- Extrait fourni
----------------------------------------

Dans cet exemple qui est du XIe siècle, la construction des maçonneries semble justifier l'emploi de l'arcature; les murs sont bâtis en blocages parementés en petits moellons cubiques comme certaines constructions gallo-romaines. L'arcature, par son appareil plus grand, la fermeté de ses pieds-droits monolithes, donne de la solidité à ce soubassement en le décorant, elle accompagne et couronne ce banc qui règne tout le long du bas côté. Le plus souvent même à cette époque, les arcatures sont supportées par des colonnettes isolées ornées de bases et de chapiteaux sculptés; nous choisirons comme exemple l'arcature des bas côtés de l'église abbatiale de Souvigny (Allier) (2), reposant toujours sur un banc conformément à l'usage adopté.
Dans ces arcatures, la base, le chapiteau et les claveaux des petits arcs sont engagés dans la maçonnerie du mur, et les fûts des colonnettes composés d'un seul morceau de pierre posé en délit, sont détachés. À Souvigny les arcs reposent alternativement sur un pilastre rectangulaire et sur une colonnette cylindrique.
Cet exemple remonte aux premières années du XIIe siècle. À mesure que
l'architecture se débarrasse des formes quelque peu lourdes de l'époque
romane, les arcatures basses deviennent plus fines, les arcs se décorent
de moulures, les colonnettes sont plus sveltes. Dans le bas côté sud de
l'église de Sainte-Madeleine de Châteaudun, on voit encore les restes
d'une belle arcature du XIIe siècle qui sert de transition entre le
style roman et le style ogival (3); les tailloirs des chapiteaux en sont
variés, finement moulurés, les archivoltes sont décorées de dents de
scie. Les arcatures basses des monuments de la Normandie sont vers cette
époque curieusement travaillées, parfois composées d'une suite de petits
arcs plein cintre qui s'entre-croisent et portent soit sur un rang de
colonnettes, soit sur des colonnettes et des corbeaux alternés; mais
c'est particulièrement en Angleterre que le style normand a développé ce
genre de décoration dans lequel quelques esprits plus ingénieux
qu'éclairés ont voulu voir l'origine de l'ogive (voy. OGIVE).
Le côté nord du choeur de la cathédrale de Canterbury présente à l'extérieur, entre les fenêtres de la crypte et celles des bas côtés, une arcature que nous donnons ici (3 bis), et qui forme un riche bandeau entre les contre-forts; cet exemple date des dernières années du XIIe siècle. Dans l'étage inférieur de la tour Saint-Romain de la cathédrale de Rouen, les colonnettes des arcatures sont accouplées, supportant déjà de petits arcs en tiers-point, bien que le plein cintre persiste longtemps dans ces membres accessoires de l'architecture, et jusque vers les premières années du XIIIe siècle; ainsi, les chapelles du choeur de l'église abbatiale de Vézelay sont tapissées sous les appuis des fenêtres, d'arcatures appartenant par les détails de leur ornementation au XIIIe siècle, tandis que leurs arcs sont franchement plein cintre (4).

----------------------------------------

- Lignes
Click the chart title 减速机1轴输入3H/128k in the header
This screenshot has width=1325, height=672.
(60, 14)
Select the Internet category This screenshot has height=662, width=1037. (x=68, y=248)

----------------------------------------

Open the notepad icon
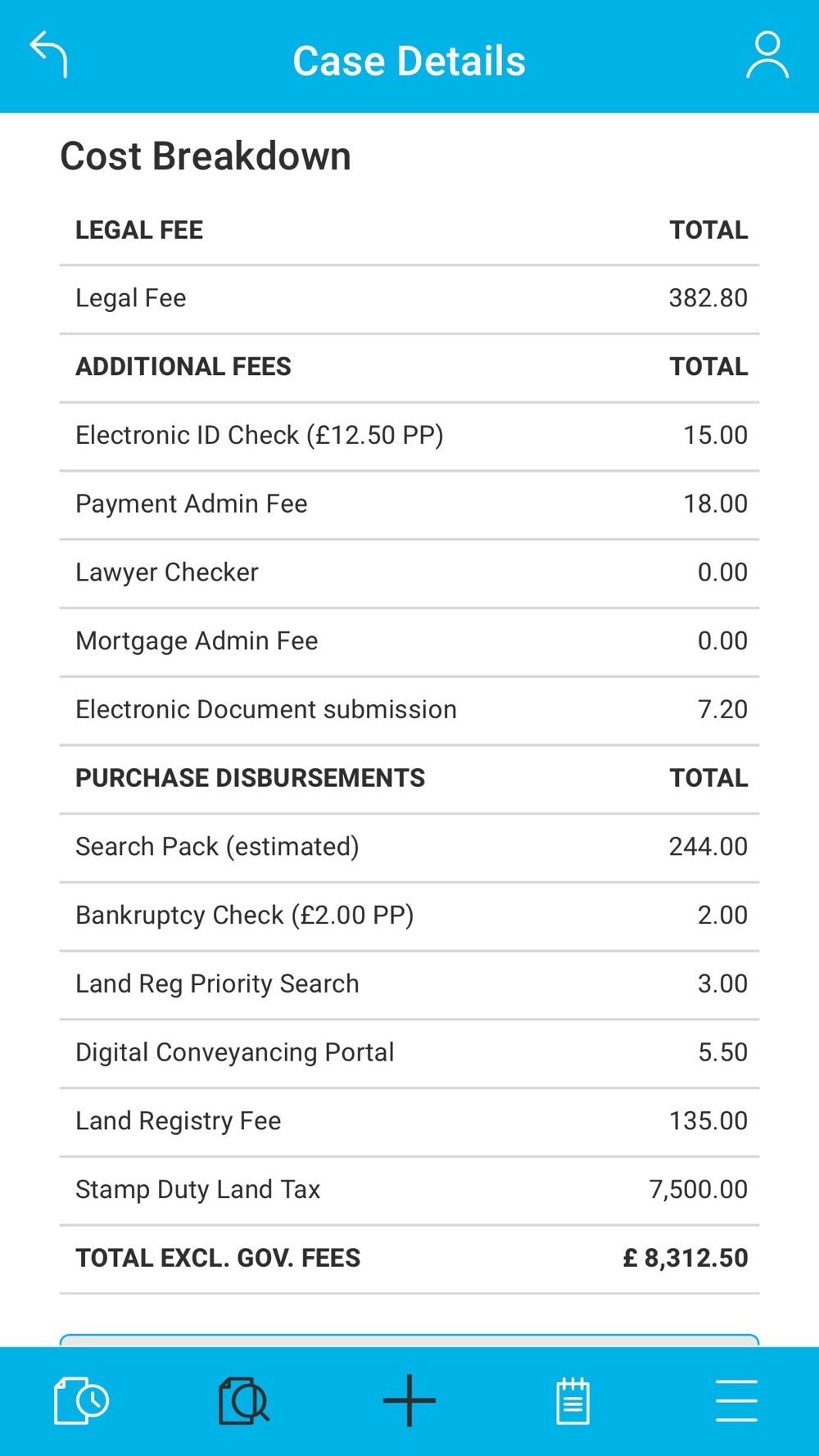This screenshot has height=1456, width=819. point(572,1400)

----------------------------------------

- Travail à faire
1) D'après l'extrait fourni, explique pourquoi l'emploi de l'arcature semble justifié dans l'exemple du XIe siècle.
2) Dans les entrées, remplace "category" par "section" de la ligne qui contient "Click the chart" jusqu'à la ligne qui contient "Select the Internet", celle-ci comprise. Redonne uniquement ces lignes, sans rien y changer d'autre.

- Résultats attendus
1) Les murs y sont bâtis en blocages parementés en petits moellons cubiques. Avec son appareil plus grand et la fermeté de ses pieds-droits monolithes, l'arcature donne de la solidité à ce soubassement tout en le décorant.

2)
Click the chart title 减速机1轴输入3H/128k in the header
This screenshot has width=1325, height=672.
(60, 14)
Select the Internet section This screenshot has height=662, width=1037. (x=68, y=248)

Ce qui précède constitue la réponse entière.